Depuis l’adoption de la loi du 10 juillet 1976 portant sur la préservation de la nature, un cadre strict a été établi pour protéger les animaux domestiques ainsi que tous les animaux en captivité contre les mauvais traitements. Cette législation reconnaît sans équivoque la sensibilité des animaux.

En conséquence, les propriétaires ou les responsables des chevaux sont légalement obligés de garantir que ces animaux sont hébergés dans des conditions qui respectent pleinement les besoins biologiques de leur espèce. Il convient de noter que la loi prévoit des sanctions sévères pour tout acte de maltraitance envers les animaux.

Malgré l’existence de ces dispositions légales visant à protéger les équidés, il subsiste encore de nombreux cas de maltraitance, d’abandon et de menace d’euthanasie.
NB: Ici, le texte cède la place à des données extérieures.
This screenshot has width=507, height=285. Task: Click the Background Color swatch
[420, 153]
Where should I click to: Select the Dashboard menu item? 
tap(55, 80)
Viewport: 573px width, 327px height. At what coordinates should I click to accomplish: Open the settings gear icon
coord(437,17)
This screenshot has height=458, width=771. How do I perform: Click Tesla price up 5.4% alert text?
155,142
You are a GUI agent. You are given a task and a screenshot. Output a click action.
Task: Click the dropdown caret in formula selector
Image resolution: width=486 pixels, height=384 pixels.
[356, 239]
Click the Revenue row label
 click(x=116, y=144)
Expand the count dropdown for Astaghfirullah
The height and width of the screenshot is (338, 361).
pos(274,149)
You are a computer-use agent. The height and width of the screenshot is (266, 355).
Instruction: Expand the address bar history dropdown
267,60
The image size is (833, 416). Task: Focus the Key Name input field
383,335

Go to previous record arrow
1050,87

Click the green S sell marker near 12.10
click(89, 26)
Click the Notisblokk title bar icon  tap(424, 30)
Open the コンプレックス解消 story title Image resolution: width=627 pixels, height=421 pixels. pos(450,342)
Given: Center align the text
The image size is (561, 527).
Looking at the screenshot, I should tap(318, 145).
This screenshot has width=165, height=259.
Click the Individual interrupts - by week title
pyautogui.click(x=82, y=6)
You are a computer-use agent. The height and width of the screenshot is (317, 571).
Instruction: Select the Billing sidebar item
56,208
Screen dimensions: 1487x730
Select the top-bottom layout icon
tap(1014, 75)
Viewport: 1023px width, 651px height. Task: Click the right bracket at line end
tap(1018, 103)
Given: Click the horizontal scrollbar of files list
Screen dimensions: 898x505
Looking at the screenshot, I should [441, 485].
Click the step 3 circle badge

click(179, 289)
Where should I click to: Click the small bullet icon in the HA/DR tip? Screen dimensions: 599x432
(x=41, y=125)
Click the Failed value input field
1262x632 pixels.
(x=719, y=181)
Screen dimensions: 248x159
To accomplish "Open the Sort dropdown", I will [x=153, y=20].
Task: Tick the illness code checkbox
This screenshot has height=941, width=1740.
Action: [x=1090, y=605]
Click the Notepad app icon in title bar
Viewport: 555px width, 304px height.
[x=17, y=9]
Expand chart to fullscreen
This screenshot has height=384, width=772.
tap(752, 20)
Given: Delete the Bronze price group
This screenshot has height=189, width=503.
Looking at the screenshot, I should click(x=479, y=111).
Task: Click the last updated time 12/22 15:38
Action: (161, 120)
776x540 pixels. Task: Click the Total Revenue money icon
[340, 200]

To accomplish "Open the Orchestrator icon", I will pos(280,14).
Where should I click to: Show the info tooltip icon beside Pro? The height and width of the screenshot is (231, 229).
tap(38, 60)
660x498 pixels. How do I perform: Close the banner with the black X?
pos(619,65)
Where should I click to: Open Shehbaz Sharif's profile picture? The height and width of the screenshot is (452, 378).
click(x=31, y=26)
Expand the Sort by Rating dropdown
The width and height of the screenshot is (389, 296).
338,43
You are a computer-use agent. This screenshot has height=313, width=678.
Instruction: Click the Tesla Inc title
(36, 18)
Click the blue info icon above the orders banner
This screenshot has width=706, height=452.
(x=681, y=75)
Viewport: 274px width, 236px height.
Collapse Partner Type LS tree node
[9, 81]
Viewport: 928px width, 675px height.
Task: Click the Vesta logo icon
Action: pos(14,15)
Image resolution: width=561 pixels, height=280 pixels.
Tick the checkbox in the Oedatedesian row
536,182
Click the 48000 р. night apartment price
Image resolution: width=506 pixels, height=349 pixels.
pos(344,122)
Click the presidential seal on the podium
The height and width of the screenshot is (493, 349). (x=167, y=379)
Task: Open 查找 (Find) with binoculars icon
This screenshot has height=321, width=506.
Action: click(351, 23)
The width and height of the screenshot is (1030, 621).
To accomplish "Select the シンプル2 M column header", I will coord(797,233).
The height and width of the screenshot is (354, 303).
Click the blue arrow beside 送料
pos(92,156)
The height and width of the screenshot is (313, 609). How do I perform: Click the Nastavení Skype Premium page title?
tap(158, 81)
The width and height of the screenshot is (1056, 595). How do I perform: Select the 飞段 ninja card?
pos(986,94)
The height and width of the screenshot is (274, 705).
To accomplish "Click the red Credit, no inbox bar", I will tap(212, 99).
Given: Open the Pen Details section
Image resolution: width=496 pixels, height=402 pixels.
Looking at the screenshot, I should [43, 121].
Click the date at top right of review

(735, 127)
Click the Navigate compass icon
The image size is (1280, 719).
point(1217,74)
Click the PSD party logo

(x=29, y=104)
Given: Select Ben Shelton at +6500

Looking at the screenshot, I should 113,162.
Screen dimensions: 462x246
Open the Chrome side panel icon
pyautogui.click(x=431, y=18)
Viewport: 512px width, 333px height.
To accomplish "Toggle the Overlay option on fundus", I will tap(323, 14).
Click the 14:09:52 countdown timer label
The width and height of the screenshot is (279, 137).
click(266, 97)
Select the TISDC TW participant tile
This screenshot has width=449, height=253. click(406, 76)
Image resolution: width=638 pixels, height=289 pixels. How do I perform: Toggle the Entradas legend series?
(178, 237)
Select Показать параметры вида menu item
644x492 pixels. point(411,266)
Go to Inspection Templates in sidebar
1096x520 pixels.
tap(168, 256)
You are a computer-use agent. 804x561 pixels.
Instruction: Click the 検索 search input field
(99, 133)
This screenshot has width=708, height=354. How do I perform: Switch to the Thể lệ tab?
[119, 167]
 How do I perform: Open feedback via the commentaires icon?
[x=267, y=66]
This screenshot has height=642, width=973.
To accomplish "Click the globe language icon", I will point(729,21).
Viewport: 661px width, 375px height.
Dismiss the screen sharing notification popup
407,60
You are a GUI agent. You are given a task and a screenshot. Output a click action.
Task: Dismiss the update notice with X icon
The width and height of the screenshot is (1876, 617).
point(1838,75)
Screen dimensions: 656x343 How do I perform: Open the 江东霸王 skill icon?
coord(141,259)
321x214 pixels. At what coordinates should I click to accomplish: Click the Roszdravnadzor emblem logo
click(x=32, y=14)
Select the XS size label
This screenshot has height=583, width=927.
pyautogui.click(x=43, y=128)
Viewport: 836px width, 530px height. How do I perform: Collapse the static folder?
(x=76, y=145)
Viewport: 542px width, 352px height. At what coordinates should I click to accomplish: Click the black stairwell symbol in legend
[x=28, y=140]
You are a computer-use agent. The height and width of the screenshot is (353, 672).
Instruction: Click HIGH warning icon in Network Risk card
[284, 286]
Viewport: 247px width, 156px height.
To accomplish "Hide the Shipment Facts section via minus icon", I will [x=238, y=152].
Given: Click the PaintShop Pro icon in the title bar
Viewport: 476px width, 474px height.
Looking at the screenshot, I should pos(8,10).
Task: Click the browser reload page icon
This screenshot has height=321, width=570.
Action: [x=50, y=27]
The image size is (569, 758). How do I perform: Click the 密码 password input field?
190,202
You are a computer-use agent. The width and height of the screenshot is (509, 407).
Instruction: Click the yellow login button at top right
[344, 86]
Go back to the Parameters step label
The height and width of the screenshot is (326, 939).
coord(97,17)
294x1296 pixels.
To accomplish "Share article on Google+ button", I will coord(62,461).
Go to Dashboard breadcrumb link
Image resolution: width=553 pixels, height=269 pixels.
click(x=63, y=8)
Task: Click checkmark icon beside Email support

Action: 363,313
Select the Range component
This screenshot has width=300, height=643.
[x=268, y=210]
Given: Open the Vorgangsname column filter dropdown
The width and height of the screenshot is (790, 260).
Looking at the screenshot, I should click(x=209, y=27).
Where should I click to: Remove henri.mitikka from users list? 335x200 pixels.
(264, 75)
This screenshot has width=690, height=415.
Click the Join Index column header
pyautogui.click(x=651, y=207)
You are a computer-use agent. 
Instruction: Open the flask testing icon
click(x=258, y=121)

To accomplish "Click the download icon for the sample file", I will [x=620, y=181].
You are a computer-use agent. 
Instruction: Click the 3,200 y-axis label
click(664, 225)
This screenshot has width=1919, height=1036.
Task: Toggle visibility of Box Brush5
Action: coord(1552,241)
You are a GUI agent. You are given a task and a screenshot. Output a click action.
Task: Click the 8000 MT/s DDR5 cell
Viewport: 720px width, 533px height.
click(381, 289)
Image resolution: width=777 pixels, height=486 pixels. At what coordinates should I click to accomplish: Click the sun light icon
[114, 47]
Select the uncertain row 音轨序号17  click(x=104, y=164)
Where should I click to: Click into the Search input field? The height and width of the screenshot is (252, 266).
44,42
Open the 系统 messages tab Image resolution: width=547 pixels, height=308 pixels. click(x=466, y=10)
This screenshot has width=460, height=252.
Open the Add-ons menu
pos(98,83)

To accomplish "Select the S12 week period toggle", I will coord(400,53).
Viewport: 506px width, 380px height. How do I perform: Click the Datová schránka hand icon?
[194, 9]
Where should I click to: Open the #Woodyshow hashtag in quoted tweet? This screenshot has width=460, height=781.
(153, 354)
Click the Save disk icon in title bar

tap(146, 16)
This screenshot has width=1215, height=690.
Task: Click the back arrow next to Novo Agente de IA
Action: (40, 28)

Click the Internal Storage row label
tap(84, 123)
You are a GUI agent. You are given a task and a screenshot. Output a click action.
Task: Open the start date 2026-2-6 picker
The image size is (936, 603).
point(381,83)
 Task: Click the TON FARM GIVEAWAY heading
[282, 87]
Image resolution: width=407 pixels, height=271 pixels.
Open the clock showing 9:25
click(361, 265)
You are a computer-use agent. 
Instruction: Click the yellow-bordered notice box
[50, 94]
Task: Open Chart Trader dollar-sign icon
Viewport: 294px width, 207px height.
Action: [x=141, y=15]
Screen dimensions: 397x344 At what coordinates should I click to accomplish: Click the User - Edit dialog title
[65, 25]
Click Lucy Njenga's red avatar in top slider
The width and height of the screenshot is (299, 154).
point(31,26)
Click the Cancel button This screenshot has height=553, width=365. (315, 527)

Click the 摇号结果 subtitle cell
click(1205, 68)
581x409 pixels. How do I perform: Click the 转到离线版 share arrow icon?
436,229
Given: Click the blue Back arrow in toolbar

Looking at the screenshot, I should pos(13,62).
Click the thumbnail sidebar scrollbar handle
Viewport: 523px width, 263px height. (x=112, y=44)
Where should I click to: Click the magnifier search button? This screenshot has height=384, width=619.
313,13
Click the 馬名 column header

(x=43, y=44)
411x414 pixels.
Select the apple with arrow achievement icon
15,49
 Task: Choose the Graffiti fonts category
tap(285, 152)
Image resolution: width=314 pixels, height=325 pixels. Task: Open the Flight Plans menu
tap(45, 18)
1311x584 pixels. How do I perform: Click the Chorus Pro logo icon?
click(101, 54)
En 2021, en France, 5 252 chevaux ont été abattus, et 5 207 chevaux ont été exportés en vue d’être abattus, selon les données de FranceAgrimer et de l’Institut Français du Cheval et de l’Équitation.

Un grand nombre d’organisations, parmi lesquelles la Fondation Brigitte Bardot, la Société Protectrice des Animaux (SPA), Cheval Espoir 33, Ehpadequus, Au-delà des pistes et de nombreuses autres, œuvrent activement pour la protection des animaux.

On ne rappellera jamais assez que chaque propriétaire et gardien d’équidés est responsable de leur bien-être. Depuis le 1er janvier 2023, une nouvelle loi a été instaurée, exigeant la détention d’un certificat d’engagement de connaissances pour les propriétaires d’équidés. Cette mesure vise à lutter contre le manque de connaissances, qui peut conduire à la maltraitance des équidés.